Knowledge-management vendor infuses manufacturers' apps with full breadth of its K2 platform.

InformationWeek Staff, Contributor

April 30, 2002

2 Min Read

Knowledge management has become a key component that companies look for in enterprise applications. Recognizing the need for software vendors to adequately address that trend, Verity Inc. has introduced an integration package that lets its original-equipment-manufacturer customers build Verity's search, categorization, and personalization technologies into their products.

Verity has more than 200 such customers whose products reach 150 million users; most of those manufacturers have relied on the Verity Developer Kernel, which lets them embed simple keyword search capabilities into applications. But the newest version of the vendor's K2 Developer essentially lets manufacturers integrate the capabilities of Verity's K2 knowledge-management platform, albeit with some limitations on deployments, to "provide a taste" of K2 and encourage consistent users to turn to Verity for additional services, says Verity chief technology officer Prabhakar Raghavan. "You don't want manufacturers to replace direct sales," he says. "You want them to be synergistic."

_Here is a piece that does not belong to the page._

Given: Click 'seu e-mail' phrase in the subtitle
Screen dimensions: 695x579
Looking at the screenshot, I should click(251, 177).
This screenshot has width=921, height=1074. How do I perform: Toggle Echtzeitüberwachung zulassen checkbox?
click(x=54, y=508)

Manufacturers using the new platform say they like the ease of integration it provides. Until now, search engines traditionally have been standalone products that were difficult for software vendors to "knit" into their applications, says Michael Harris, senior VP of products and strategies for FileNet Corp. By the end of this year, FileNet will replace the search engine embedded in its enterprise content-management applications with Verity's technology.

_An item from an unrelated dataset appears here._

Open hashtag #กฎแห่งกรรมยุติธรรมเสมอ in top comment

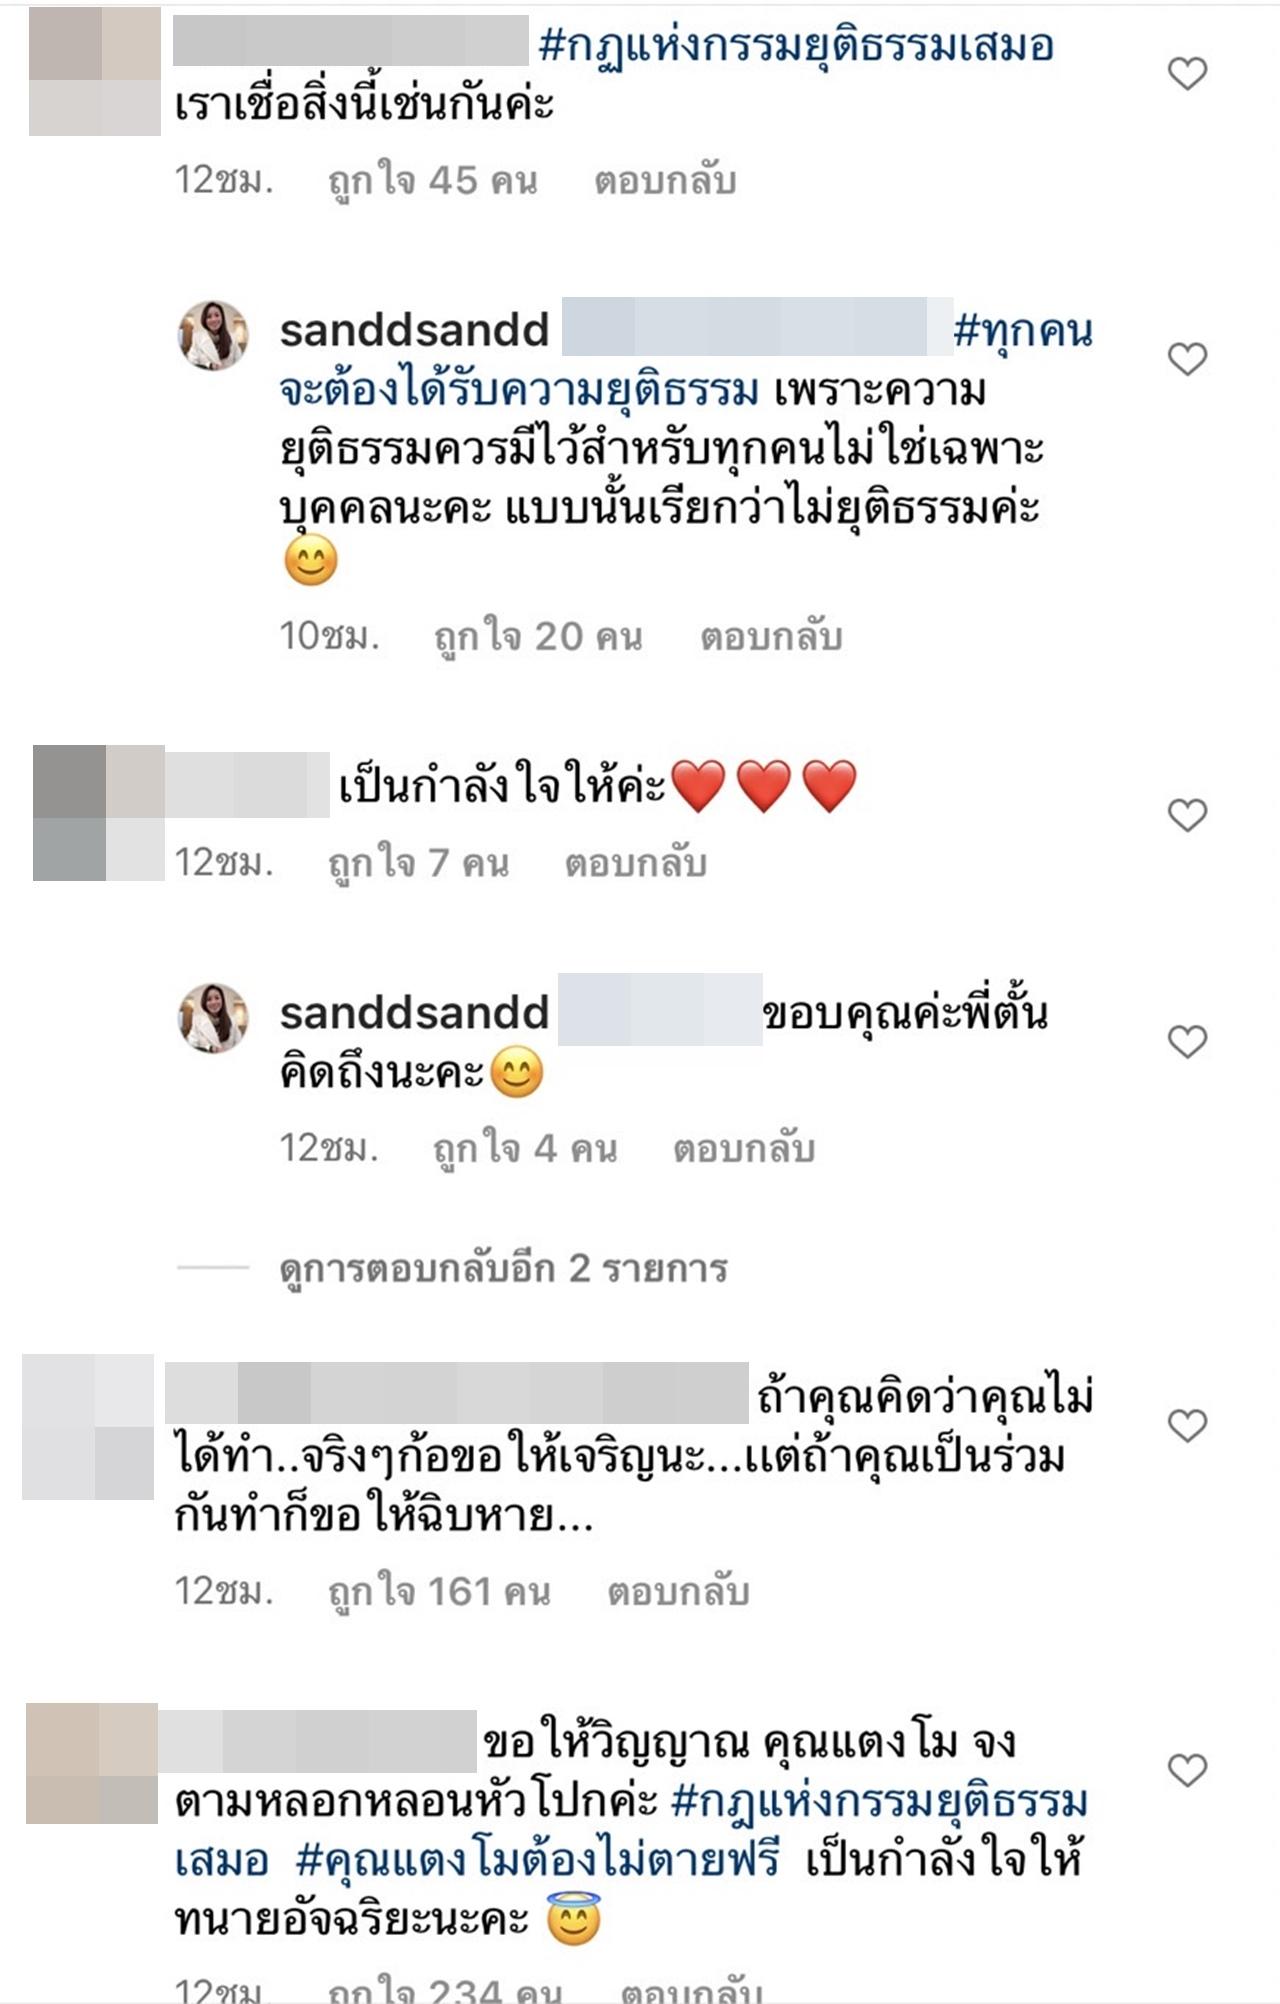click(x=796, y=46)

For video-search vendor Virage Inc., the text-search capabilities provided in the platform are key because video search involves converting a lot of data into text--such as closed captioning, speech-to-text conversions, speaker identification, and on-screen text elements like sports scores and stock tickers. But what distinguishes the new K2 Developer platform, says Virage CEO Paul Lego, is the ease of integration for Verity's manufacturing customers. He says the two companies have a lot of customers in common, many of whom have been asking for better integration, and Verity provided the level of support needed to make that integration a smooth process. "It's not just making the two products work together," says Lego. "It's making them work well together."